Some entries
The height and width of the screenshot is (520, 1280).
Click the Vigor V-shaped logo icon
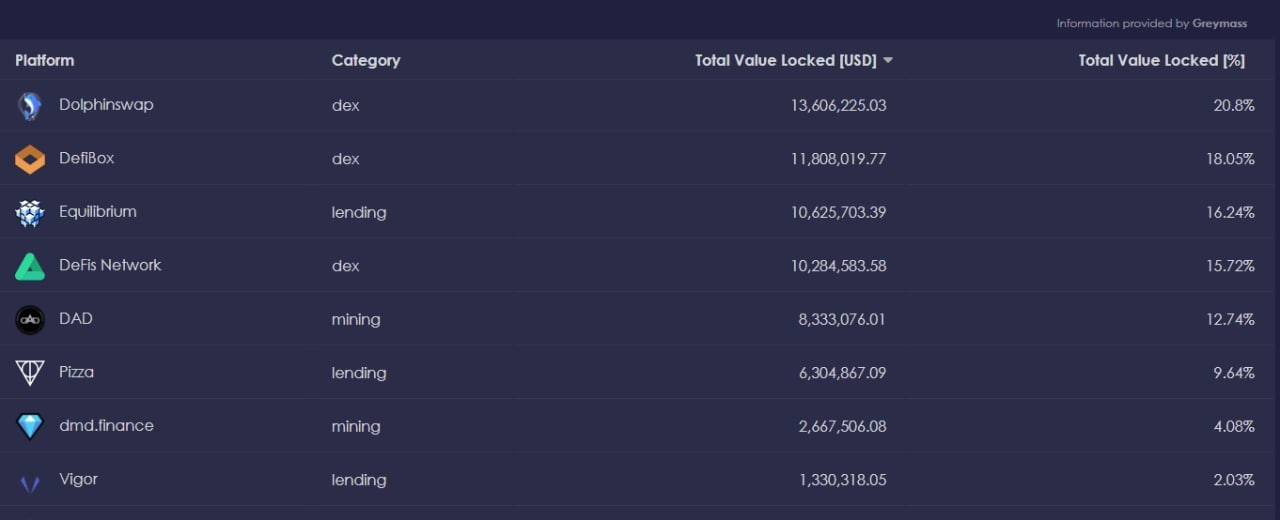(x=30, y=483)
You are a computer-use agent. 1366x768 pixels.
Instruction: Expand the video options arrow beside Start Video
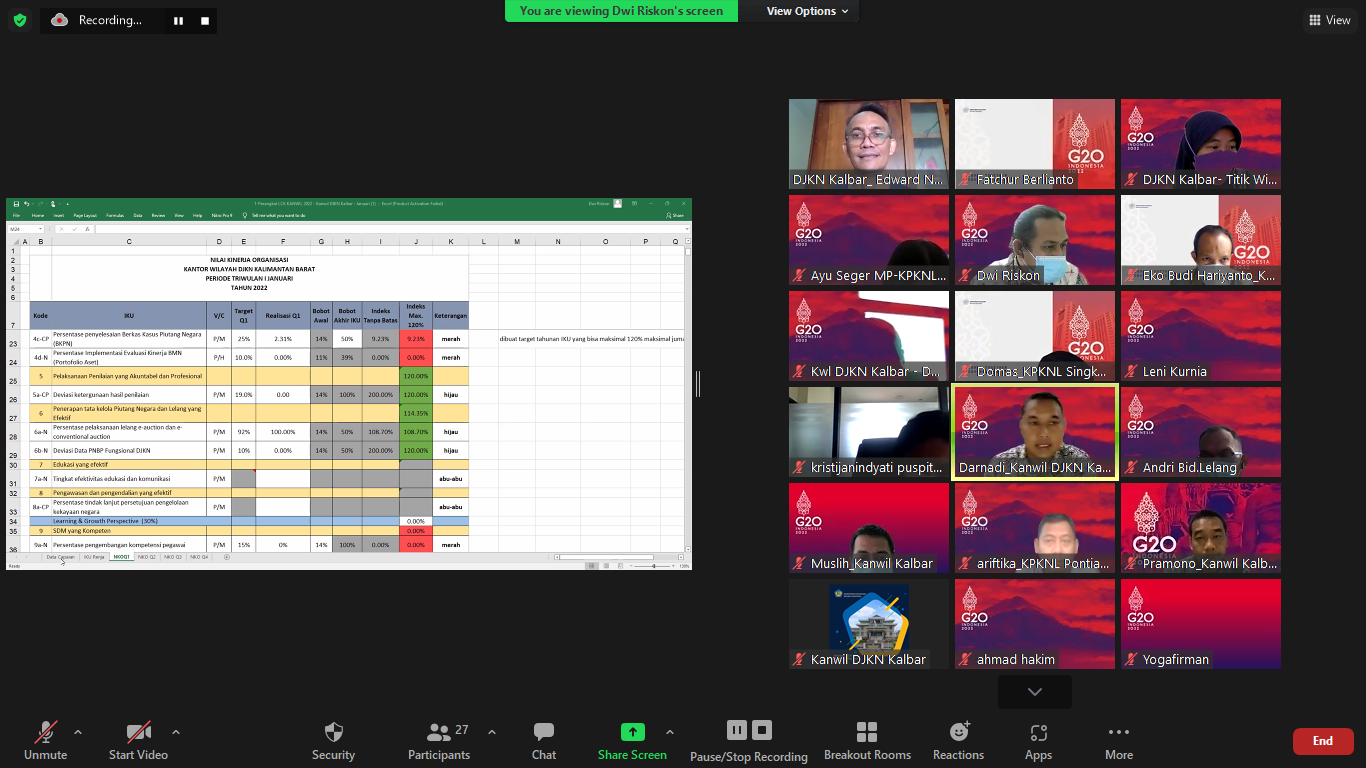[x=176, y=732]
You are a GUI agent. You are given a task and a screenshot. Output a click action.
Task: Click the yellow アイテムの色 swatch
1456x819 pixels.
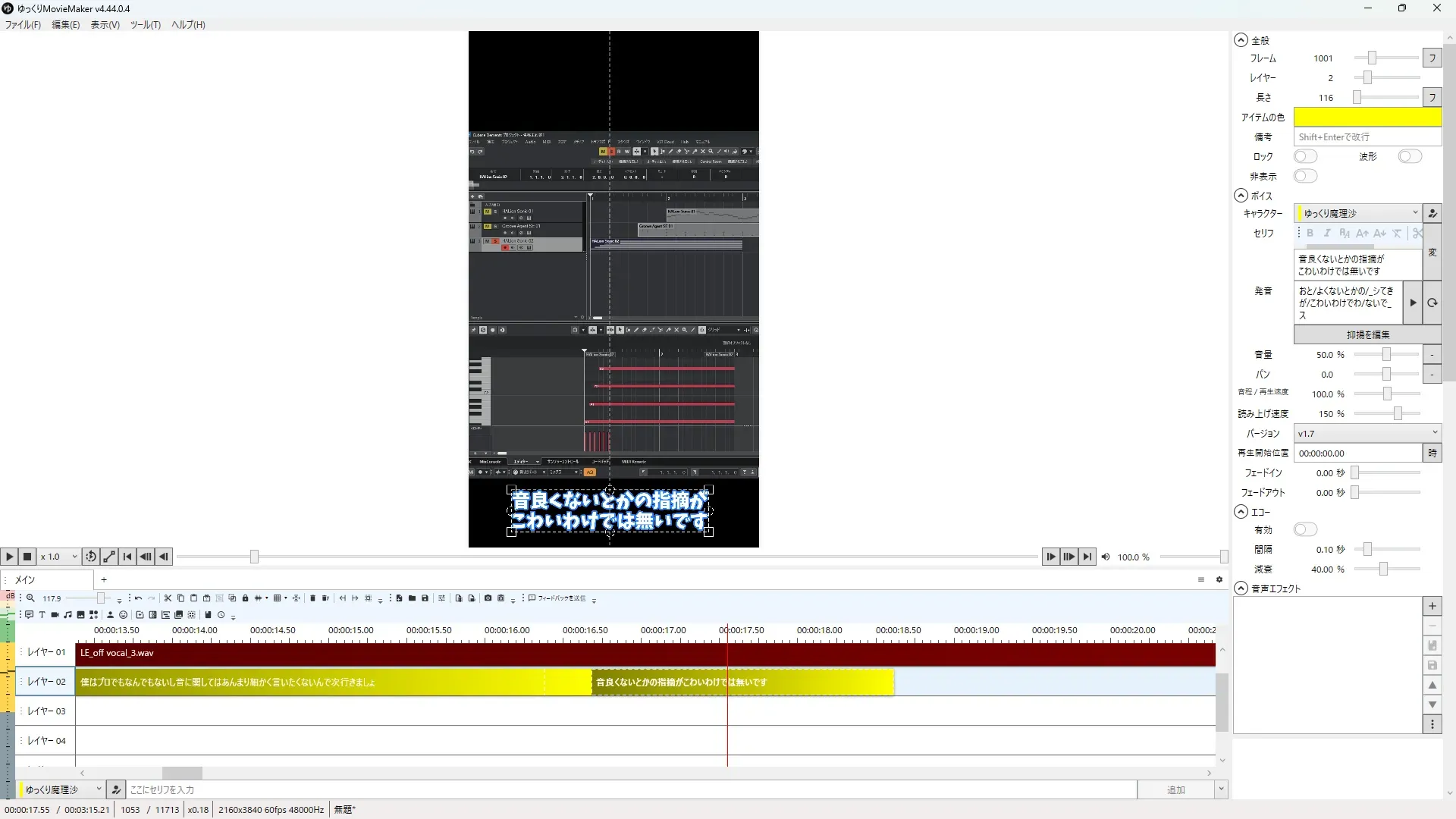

YOUR INSTRUCTIONS
Can you lay out the lines of all the entries above as a numbered list, with blank lines dropped and the pictures left out?

COMPLETE OUTPUT
1. The height and width of the screenshot is (520, 1280).
2. Click the Vigor V-shaped logo icon
3. (x=30, y=483)
4. You are a computer-use agent. 1366x768 pixels.
5. Instruction: Expand the video options arrow beside Start Video
6. [x=176, y=732]
7. You are a GUI agent. You are given a task and a screenshot. Output a click action.
8. Task: Click the yellow アイテムの色 swatch
9. 1456x819 pixels.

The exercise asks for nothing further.